We start with a printed typescript letter from Harry Hoxsey to the Food and Drug Administration dated 1957. Hoxsey practiced what Scott refers to kindly as “popular medicine.” Others would call him a quack and a charlatan. Hoxsey possessed a supposed cure for cancer, handed down through his family from his great-grandfather. Supposedly, his great-grandfather had observed a horse cure itself of a tumor by eating certain plants in a field. He concocted an herbal remedy, which his great-grandson, who proved to be a fantastic self-promoter, turned into an enormous business. At one time, he had 23 clinics across the U.S.A., the largest in Dallas. However, the FDA and various professional medical groups such as the American Medical Association and American Cancer Society went after Hoxsey. He was never able to provide any verifiable evidence that his treatment ever cured anyone, but Hoxsey developed a great marketing tool. He attacked the FDA and medical groups that pointed out the shortcomings of his treatment. As such he was able to develop a following of conspiracy theorists who supported him (and do to this day). In language sure to appeal to those who distrust the government, Hoxsey writes, “I fully realize how easy it is for you to sit in your Washington 'Ivory Tower' and condemn me.” Condemn him they did, and by 1960, Hoxsey was forced to shut down all of his U.S. clinics. He moved to Tijuana, Mexico, where his clinic is still in operation today. As for Harry Hoxsey, he developed prostate cancer in 1967 and his herbal formula was not able to save him. Item 41. Priced at $50.
I'm all for recycling, but this makes me a bit squeamish. As even the author, Dr. John Parkin admits, “It may, perhaps, be considered by some persons that the present is not a very pleasant, or very delicate subject to discuss.” The title of this 1862 book is The Utilisation of the Sewage of Towns. This British solution to the problem of disposal of sewage, including human waste, was to divert it to fields to help crops grow. Unlike “gray water” uses of treated sewage today, the idea was to use the untreated sewage as fertilizer. Item 55. $125.
Those struggles you have trying to figure out how to use your smart phone are nothing new. A century ago, people had to learn how to use the basic, most rudimentary telephone. Fortunately, the telephone company provided help in this 1896 telephone book for Pittsburgh. For example, what does one say when answering the phone? This was all new. Here is what you should do - “answer by voice 'Who wants -----?' giving your name.” Subscribers are encouraged to be efficient with their use of phone time. “Promptness and reliability are of the utmost importance, and we urge subscribers not to permit the wires to be occupied by unnecessary conversation, singing, &c.” That warning against “unnecessary conversation” sure fell by the wayside. And, there were some things that could get your telephone service terminated, such as using it “for any purpose other than respectful, BONA FIDE business or social messages.” At least they didn't have to warn subscribers not to text while driving. Item 18. $125.

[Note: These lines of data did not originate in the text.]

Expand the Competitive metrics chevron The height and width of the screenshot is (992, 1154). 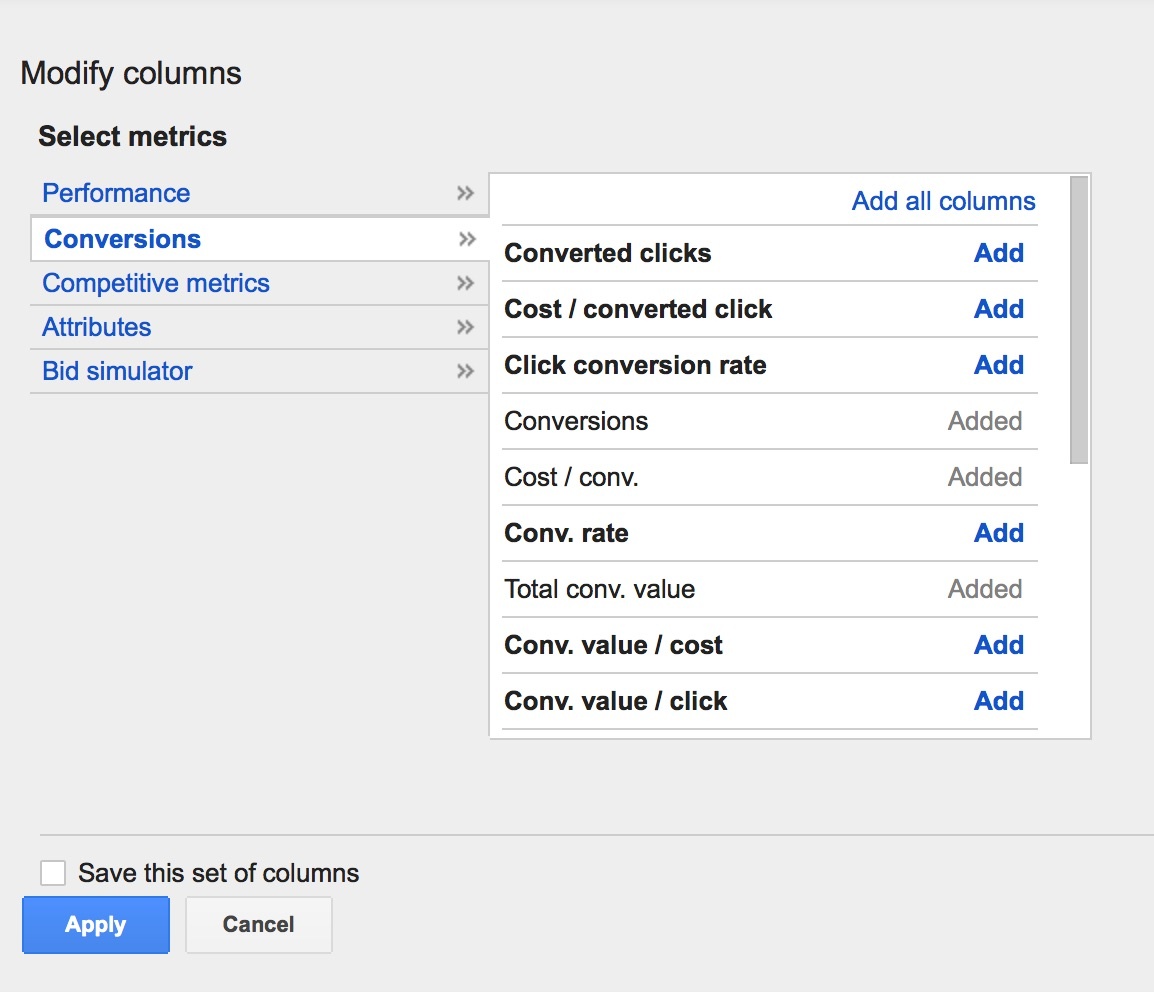[466, 283]
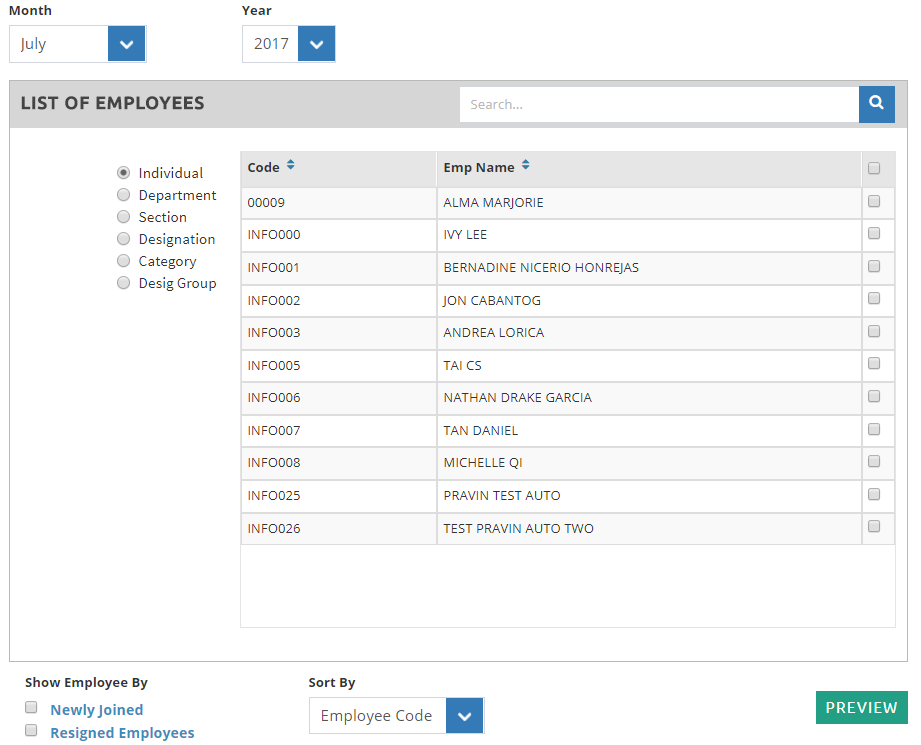This screenshot has height=745, width=921.
Task: Choose the Section radio option
Action: pyautogui.click(x=124, y=217)
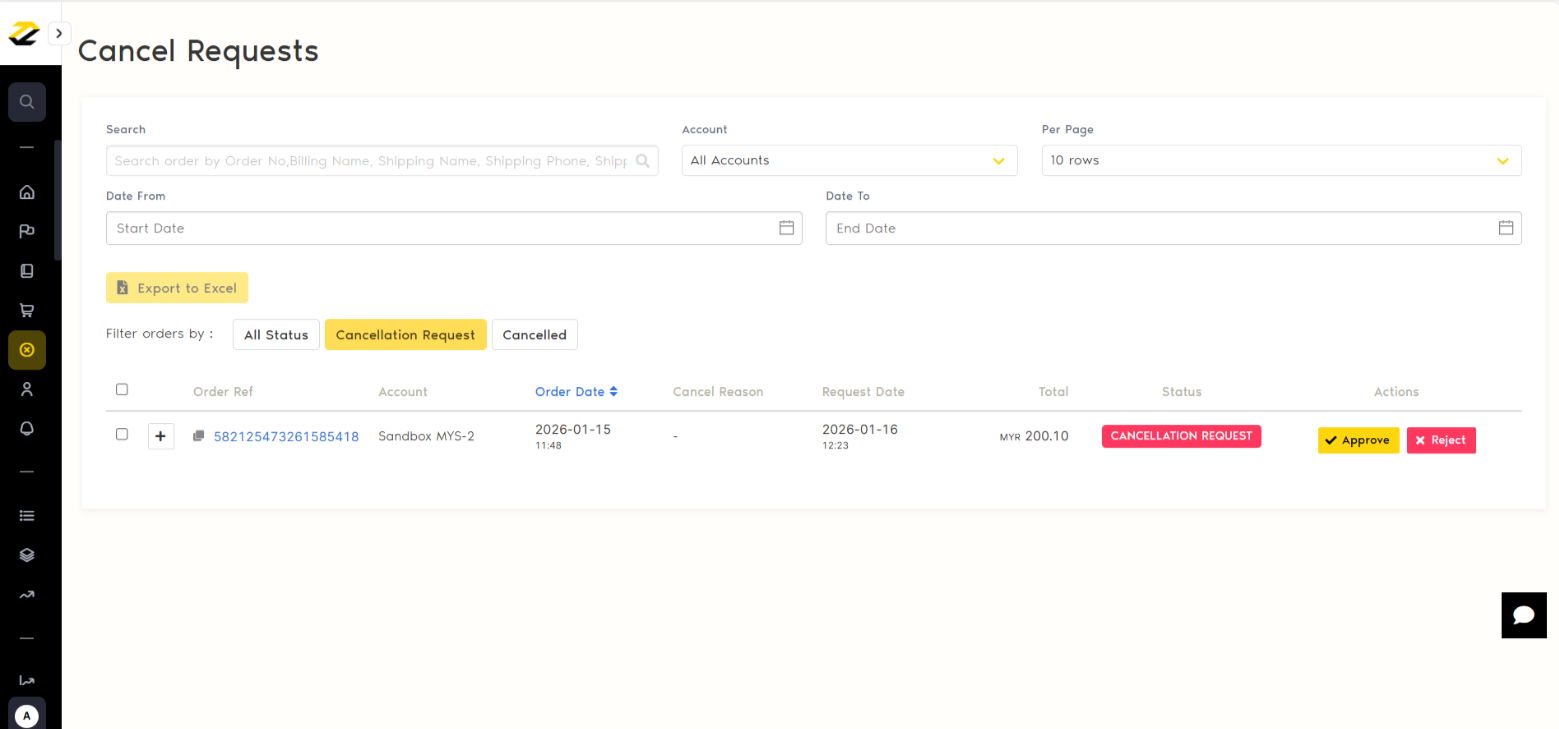Open order link 582125473261585418
Viewport: 1559px width, 729px height.
click(286, 436)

Some writers are so clear in their thoughts that there is no need attempting to describe what they say. Quotations say it best. As H(enry) S. Humphreys points out in The Cylindriad...Published in the Cordelian Quarterly (1942) - “There is no place in this joyous-tragic world for misogyny. It is an anomaly like anti-cylindric cubism, Schoenbergian cacophony, surrealism, the madhouse-language of Earwicker. . . Just as an unprincipled Mme de Warren can destroy the delicate character of a boy Rousseau, so can a Lilith-succuba of plutocracy destroy the nobility of men who yearn to be doers of good in their own civilisation: I am thinking of those willowy ladies often photographed by Cecil Beaton whose insatiable desire for baubles and champagne-bubbles is a hellborn, bottomless pit that not all the plebeian flesh of the world could fill up.” Couldn't have said it better. Item 42. $125.